CEBR: Recovery to be ‘quicker and stronger than people think’
The Centre for Economics and Business Research (CEBR) expects the UK economy to grow at its fastest rate since the Second World War this year, saying national income could rise by 8% in 2021. The CEBR says the UK could see the biggest climb in GDP since 1941 as Britons start to spend the £200bn that has been saved during the coronavirus crisis. CEBR deputy chairman Doug McWilliams commented: “Our tendency to splash out once we are let out of lockdown is greater than in many other countries,” adding: “If you give money to Germans or Singaporeans, they will save it, or think about it for a while.

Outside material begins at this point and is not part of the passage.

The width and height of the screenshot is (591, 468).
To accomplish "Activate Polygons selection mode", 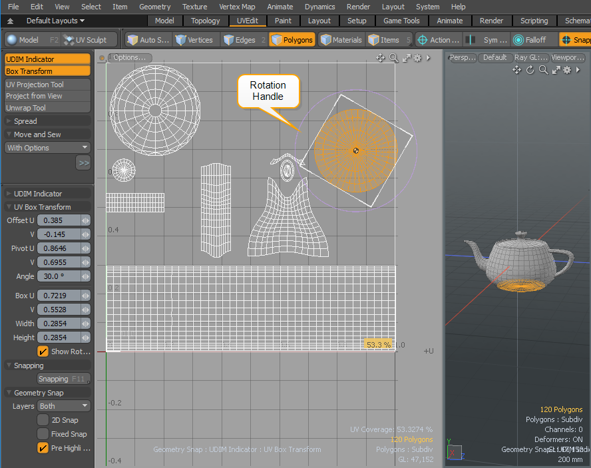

Brits will just spend it.” Professor McWilliams said he believes the economic recovery “will be quicker and stronger than people think.” While the CEBR says global output is likely to rise by 5.3% this year, the British economy is set to grow by around 8%.
Daily Mail Metro
The economic outlook for 2021
The Guardian considers the UK’s economic prospects for 2021. It notes that while the Office for Budget Responsibility (OBR) in November suggested GDP would climb by 5.5%, the Resolution Foundation think-tank has said tougher coronavirus restrictions announced in December could mean growth of 4.3% over 2021. Meanwhile, with emergency spending and falling tax receipts amid the pandemic, the UK is set to record a budget deficit of £394bn for the financial year to March 2021, with the national debt now above £2tn – more than 100% of GDP. On inflation, the Guardian notes that the consumer price index has fallen to 0.3%, while the OBR has forecast that inflation will remain below the Bank of England’s 2% target rate until at least 2025.

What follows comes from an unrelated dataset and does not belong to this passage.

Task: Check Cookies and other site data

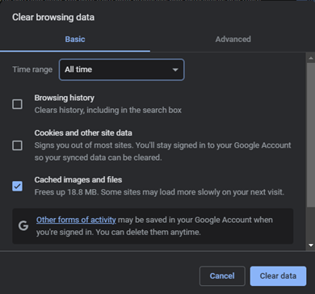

Truss sees ‘world of opportunity’ for Britain
International Trade Secretary Liz Truss believes 2021 will see “Global Britain take flight”, saying that with the country agreeing a number of post-Brexit trade deals, “there is a world of opportunity out there.” She notes that UK has secured trade deals with 63 countries plus the EU, accounting for £885bn worth of trade annually, adding that it is “working towards gold-standard deals with allies such as the US and Australia.”
OTHER NEWS – MONDAY 4TH JANUARY 2021
Climate driving change for firms
The Telegraph’s Rachel Millard looks at firms’ efforts to reduce carbon emissions, noting that globally, corporate pledges to cut emissions to net zero tripled last year to 1,541. A poll by KPMG and Eversheds Sutherland saw 78% of executives say that “managing climate-related risks will likely or highly likely be an important factor in keeping their job over the next five years”. Bridget Beals, co-head of climate risk and decarbonisation strategy for KPMG, says climate change is among the top risks for most organisations but adds that there is “a huge opportunity as well for businesses to pivot to new ventures.”
The Daily Telegraph, Business, Page: 4
Pandemic puts car sales in the slow lane
With new car sales down by a third to just over 1.5m in 2020, Peter Matthews at EY says that with the possibility of further lockdowns and the economic challenges such restrictions bring, “anything above 2m sales in 2021 would be a very good outcome”. Considering the sector, Michael Woodward of Deloitte notes the “sharp upward trajectory” in battery electric and plug-in hybrid sales, which took 10% of the market in 2020 compared to less than 3% the year before.